=== Task statement ===
In the records below, find each line with the word "page" and copy it.

═════ Given records

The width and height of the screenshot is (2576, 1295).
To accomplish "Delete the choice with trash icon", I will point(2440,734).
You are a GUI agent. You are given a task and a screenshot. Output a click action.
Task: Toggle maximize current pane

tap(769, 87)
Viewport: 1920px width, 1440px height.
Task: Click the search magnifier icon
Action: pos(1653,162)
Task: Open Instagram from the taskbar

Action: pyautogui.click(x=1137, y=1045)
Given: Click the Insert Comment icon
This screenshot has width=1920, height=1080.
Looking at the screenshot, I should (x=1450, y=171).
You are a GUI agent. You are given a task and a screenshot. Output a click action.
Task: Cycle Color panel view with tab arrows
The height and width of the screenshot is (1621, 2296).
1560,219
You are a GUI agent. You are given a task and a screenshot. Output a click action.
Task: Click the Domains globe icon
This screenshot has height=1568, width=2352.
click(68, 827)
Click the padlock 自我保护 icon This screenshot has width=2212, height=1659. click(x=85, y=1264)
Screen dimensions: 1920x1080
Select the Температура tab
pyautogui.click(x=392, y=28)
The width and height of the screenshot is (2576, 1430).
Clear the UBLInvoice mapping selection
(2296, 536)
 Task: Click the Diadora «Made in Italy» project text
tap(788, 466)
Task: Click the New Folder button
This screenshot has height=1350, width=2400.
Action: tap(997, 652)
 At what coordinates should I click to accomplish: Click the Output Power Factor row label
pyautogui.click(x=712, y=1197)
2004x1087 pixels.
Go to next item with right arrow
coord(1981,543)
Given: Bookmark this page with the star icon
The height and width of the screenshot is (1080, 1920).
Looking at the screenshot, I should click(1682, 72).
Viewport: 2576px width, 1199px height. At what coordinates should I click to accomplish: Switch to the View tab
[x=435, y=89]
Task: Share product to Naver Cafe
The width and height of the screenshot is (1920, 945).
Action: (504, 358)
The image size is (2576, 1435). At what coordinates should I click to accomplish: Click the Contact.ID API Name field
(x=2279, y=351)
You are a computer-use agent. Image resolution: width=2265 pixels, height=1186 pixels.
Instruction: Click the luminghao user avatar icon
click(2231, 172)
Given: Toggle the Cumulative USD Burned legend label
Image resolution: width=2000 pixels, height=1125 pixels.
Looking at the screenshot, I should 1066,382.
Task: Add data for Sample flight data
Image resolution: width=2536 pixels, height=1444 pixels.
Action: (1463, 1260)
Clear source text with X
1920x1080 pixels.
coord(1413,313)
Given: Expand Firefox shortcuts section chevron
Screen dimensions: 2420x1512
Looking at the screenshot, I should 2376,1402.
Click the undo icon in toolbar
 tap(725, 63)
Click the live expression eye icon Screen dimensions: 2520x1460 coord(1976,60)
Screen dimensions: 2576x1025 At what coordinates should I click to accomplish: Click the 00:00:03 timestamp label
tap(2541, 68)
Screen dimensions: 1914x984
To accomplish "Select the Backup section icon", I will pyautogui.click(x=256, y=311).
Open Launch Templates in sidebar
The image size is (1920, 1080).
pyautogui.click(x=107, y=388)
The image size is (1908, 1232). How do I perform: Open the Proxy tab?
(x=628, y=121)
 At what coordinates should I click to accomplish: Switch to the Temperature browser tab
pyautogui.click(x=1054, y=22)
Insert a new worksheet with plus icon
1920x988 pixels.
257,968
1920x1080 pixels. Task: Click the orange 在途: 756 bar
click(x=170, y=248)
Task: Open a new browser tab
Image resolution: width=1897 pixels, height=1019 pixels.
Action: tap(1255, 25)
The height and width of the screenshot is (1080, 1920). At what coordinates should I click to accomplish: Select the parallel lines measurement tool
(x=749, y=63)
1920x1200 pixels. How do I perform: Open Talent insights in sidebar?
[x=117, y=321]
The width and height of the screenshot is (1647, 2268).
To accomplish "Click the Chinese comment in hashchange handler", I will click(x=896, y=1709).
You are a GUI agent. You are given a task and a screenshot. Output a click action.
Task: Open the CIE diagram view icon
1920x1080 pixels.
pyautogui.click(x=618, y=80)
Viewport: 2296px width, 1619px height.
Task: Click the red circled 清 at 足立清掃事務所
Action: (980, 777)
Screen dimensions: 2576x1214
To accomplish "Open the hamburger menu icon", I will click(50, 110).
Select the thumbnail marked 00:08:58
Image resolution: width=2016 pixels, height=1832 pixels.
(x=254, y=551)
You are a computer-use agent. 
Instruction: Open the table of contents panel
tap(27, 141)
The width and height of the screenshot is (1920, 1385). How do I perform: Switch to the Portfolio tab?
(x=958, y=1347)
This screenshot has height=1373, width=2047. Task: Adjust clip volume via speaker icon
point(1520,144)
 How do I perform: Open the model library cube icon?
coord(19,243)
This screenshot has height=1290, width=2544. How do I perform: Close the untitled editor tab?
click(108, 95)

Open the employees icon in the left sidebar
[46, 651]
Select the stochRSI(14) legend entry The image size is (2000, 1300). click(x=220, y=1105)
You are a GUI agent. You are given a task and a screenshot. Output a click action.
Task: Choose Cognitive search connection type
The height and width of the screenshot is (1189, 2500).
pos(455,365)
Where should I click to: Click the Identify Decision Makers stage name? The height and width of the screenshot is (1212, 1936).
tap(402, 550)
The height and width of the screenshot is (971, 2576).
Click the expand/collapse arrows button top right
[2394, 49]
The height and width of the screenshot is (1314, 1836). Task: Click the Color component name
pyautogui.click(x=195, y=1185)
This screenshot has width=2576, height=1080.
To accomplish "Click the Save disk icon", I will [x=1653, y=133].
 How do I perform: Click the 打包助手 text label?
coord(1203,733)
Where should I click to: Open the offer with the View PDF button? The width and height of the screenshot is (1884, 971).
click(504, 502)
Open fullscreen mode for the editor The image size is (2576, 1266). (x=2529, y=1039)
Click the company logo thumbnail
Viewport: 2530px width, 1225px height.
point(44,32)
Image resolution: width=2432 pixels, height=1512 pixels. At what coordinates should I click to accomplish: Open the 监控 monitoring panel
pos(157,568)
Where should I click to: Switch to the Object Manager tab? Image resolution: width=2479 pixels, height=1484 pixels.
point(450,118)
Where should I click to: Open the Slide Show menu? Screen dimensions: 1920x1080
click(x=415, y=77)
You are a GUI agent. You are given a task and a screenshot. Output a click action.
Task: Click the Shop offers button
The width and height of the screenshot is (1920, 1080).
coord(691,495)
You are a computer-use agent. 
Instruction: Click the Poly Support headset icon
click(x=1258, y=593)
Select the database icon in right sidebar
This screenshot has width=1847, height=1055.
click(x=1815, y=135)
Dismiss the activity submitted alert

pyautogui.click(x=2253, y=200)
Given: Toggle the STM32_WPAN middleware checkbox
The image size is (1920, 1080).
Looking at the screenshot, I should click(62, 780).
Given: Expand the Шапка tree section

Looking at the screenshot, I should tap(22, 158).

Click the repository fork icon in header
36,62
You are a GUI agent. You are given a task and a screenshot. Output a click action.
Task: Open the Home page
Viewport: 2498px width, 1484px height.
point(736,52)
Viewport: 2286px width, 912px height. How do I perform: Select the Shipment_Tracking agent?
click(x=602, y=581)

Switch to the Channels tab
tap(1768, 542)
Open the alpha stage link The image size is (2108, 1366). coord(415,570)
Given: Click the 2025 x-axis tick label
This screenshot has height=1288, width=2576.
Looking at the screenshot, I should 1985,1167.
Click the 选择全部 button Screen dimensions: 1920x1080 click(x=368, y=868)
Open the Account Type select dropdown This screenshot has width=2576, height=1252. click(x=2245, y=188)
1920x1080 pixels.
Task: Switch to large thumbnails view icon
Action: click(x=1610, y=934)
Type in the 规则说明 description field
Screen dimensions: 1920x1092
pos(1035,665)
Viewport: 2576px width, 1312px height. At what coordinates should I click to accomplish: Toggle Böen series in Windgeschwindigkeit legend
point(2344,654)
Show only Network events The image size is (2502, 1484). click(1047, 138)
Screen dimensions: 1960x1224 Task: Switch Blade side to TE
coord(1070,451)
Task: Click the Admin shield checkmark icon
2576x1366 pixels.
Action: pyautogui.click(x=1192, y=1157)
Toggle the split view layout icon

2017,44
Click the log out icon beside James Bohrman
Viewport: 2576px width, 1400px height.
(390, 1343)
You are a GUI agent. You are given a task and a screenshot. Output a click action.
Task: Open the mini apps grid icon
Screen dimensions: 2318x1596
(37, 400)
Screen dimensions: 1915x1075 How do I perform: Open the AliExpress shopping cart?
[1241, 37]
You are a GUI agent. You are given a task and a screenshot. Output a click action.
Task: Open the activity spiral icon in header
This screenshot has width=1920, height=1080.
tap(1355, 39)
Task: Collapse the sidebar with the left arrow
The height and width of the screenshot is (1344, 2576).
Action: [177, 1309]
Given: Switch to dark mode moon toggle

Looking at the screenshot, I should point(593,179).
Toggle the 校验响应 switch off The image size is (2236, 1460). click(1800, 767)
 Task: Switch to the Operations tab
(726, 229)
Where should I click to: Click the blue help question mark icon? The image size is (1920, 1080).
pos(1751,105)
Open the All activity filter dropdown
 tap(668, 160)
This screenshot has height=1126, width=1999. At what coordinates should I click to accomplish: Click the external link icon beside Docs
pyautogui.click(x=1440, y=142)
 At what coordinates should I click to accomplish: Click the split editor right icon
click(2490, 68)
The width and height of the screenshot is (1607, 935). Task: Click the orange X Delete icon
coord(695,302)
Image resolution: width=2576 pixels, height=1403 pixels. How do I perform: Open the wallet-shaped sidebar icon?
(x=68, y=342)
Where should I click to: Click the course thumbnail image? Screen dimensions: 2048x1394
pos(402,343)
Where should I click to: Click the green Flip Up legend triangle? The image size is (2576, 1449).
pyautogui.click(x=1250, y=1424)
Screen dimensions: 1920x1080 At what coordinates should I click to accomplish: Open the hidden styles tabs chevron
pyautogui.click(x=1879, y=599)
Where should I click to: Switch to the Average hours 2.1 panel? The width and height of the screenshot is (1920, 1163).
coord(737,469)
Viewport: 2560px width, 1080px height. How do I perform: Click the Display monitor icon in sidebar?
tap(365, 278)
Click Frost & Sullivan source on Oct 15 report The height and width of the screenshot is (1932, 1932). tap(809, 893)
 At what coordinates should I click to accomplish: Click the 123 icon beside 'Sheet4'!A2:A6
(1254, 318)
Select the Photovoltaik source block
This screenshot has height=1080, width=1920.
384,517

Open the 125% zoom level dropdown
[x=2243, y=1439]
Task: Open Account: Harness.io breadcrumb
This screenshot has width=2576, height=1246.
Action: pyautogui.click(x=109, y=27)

══════════

=== Answer for the task ===
Given: Bookmark this page with the star icon
Task: Open the Home page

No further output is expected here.